§ **What to do**
Copy every one of the following rows word for word, keeping each line as it appears.

※ ※ ※

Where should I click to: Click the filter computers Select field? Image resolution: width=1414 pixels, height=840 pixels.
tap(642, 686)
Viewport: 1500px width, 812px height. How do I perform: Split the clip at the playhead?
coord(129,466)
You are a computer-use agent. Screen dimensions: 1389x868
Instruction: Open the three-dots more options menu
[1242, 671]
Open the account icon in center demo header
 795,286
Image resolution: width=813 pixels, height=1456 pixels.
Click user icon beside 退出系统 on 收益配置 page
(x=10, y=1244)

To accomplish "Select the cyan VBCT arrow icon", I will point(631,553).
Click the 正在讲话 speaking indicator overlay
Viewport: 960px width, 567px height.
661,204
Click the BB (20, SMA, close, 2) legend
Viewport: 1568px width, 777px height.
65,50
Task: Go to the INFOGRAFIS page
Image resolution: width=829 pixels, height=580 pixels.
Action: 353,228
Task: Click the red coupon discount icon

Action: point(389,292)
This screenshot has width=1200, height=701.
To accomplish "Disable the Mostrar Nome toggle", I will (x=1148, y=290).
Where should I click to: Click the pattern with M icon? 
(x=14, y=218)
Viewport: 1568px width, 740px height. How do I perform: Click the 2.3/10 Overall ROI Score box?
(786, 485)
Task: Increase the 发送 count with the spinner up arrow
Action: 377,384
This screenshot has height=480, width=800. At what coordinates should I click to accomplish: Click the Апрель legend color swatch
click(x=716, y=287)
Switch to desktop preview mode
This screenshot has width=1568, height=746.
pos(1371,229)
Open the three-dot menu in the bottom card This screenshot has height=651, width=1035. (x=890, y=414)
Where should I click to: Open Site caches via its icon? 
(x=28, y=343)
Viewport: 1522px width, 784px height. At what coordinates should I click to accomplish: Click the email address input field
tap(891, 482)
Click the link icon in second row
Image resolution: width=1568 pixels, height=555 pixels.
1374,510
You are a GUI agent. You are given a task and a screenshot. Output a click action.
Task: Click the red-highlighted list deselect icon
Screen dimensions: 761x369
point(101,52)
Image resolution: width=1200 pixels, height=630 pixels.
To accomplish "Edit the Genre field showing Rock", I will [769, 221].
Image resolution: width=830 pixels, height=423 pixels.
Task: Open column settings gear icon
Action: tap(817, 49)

※ ※ ※

§ **The reply**
Where should I click to: Click the filter computers Select field? Image resolution: width=1414 pixels, height=840 pixels.
tap(642, 686)
Viewport: 1500px width, 812px height. How do I perform: Split the clip at the playhead?
coord(129,466)
You are a computer-use agent. Screen dimensions: 1389x868
Instruction: Open the three-dots more options menu
[1242, 671]
Open the account icon in center demo header
 795,286
Image resolution: width=813 pixels, height=1456 pixels.
Click user icon beside 退出系统 on 收益配置 page
(x=10, y=1244)

To accomplish "Select the cyan VBCT arrow icon", I will point(631,553).
Click the 正在讲话 speaking indicator overlay
Viewport: 960px width, 567px height.
661,204
Click the BB (20, SMA, close, 2) legend
Viewport: 1568px width, 777px height.
65,50
Task: Go to the INFOGRAFIS page
Image resolution: width=829 pixels, height=580 pixels.
Action: 353,228
Task: Click the red coupon discount icon

Action: point(389,292)
This screenshot has width=1200, height=701.
To accomplish "Disable the Mostrar Nome toggle", I will (x=1148, y=290).
Where should I click to: Click the pattern with M icon? 
(x=14, y=218)
Viewport: 1568px width, 740px height. How do I perform: Click the 2.3/10 Overall ROI Score box?
(786, 485)
Task: Increase the 发送 count with the spinner up arrow
Action: 377,384
This screenshot has height=480, width=800. At what coordinates should I click to accomplish: Click the Апрель legend color swatch
click(x=716, y=287)
Switch to desktop preview mode
This screenshot has width=1568, height=746.
pos(1371,229)
Open the three-dot menu in the bottom card This screenshot has height=651, width=1035. (x=890, y=414)
Where should I click to: Open Site caches via its icon? 
(x=28, y=343)
Viewport: 1522px width, 784px height. At what coordinates should I click to accomplish: Click the email address input field
tap(891, 482)
Click the link icon in second row
Image resolution: width=1568 pixels, height=555 pixels.
1374,510
You are a GUI agent. You are given a task and a screenshot. Output a click action.
Task: Click the red-highlighted list deselect icon
Screen dimensions: 761x369
point(101,52)
Image resolution: width=1200 pixels, height=630 pixels.
To accomplish "Edit the Genre field showing Rock", I will [769, 221].
Image resolution: width=830 pixels, height=423 pixels.
Task: Open column settings gear icon
Action: tap(817, 49)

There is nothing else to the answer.